CONSEGNA
Individui nell'elenco seguente tutte le righe che contengono la parola "worker" e le trascriva, distinguendo tra maiuscole e minuscole.

▶

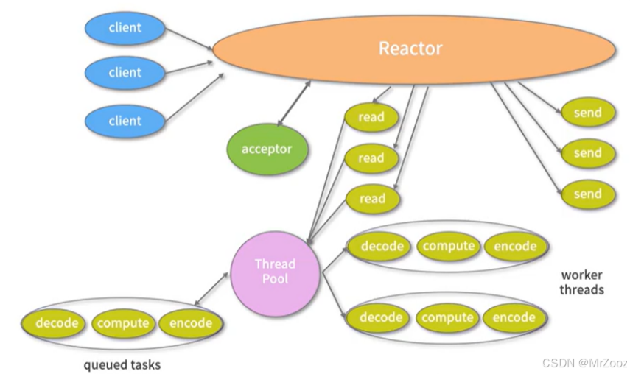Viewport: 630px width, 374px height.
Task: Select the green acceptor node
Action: (267, 149)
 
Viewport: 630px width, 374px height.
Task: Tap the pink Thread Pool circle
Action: (275, 272)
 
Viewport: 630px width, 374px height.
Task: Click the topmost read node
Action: (371, 117)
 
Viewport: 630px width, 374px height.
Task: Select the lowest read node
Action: (371, 198)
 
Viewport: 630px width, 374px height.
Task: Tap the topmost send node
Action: (587, 113)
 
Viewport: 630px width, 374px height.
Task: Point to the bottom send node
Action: (587, 194)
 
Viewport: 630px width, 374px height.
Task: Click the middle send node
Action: (587, 153)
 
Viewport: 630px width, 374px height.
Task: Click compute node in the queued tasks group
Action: (123, 323)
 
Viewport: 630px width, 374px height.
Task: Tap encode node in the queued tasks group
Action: (190, 323)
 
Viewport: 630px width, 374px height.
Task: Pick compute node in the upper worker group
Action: (448, 246)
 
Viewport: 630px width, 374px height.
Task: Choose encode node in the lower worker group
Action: (514, 317)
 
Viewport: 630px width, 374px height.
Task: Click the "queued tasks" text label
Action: (122, 364)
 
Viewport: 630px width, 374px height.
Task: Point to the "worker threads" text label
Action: (581, 282)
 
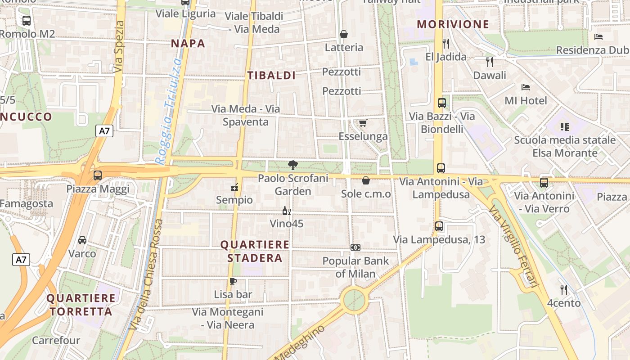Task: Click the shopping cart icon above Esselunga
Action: (x=363, y=123)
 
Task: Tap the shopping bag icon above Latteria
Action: (x=344, y=34)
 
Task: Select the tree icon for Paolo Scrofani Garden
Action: (x=293, y=165)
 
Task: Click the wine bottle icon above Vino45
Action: (x=286, y=211)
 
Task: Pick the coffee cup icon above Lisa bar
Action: (x=233, y=282)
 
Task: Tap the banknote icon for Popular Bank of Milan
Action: (x=356, y=248)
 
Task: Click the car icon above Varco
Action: (x=82, y=240)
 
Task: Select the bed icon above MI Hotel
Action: (x=526, y=87)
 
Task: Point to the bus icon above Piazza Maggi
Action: (x=98, y=176)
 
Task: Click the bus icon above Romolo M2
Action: (x=27, y=21)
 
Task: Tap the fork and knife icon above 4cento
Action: (x=563, y=289)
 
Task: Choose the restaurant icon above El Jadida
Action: (x=446, y=44)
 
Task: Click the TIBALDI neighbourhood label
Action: (x=271, y=76)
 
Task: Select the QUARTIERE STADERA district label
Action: (x=255, y=251)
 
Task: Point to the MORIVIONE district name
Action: (x=453, y=24)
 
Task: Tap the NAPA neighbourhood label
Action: (x=188, y=44)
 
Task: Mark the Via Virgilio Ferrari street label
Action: (x=513, y=247)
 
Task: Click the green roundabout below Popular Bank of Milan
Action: (x=354, y=299)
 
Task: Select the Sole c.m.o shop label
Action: (x=366, y=194)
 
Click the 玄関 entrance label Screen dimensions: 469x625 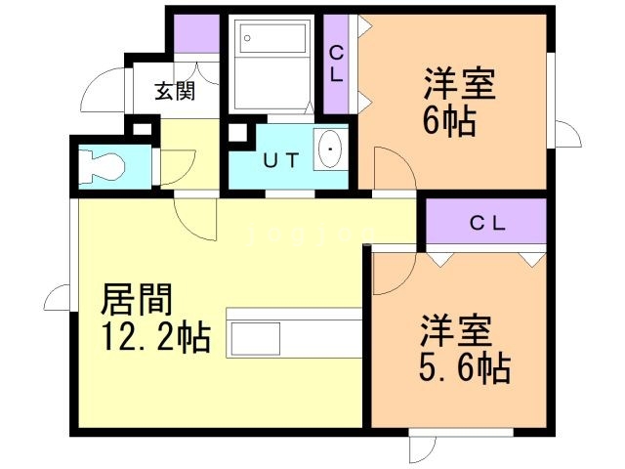click(175, 92)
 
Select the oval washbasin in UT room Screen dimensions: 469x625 click(331, 149)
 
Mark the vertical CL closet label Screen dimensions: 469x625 click(335, 64)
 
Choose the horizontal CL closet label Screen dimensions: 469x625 click(485, 222)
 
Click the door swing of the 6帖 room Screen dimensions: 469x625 click(386, 168)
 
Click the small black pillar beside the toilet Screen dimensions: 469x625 click(142, 126)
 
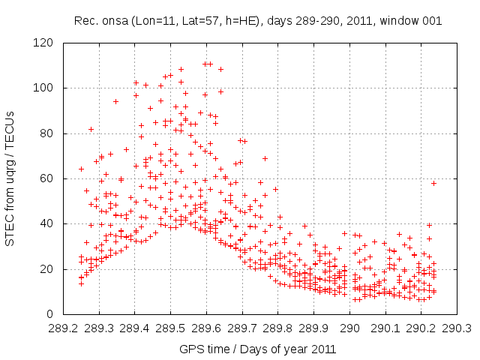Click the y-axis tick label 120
coord(46,44)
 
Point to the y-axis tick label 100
coord(46,88)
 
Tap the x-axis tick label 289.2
coord(63,328)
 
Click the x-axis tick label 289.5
coord(170,328)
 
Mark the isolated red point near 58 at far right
coord(434,183)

◀

SVOLGIMENTO
Task: Pick compute node in the upper worker group
Task: Choose encode node in the lower worker group
Task: Point to the "worker threads" text label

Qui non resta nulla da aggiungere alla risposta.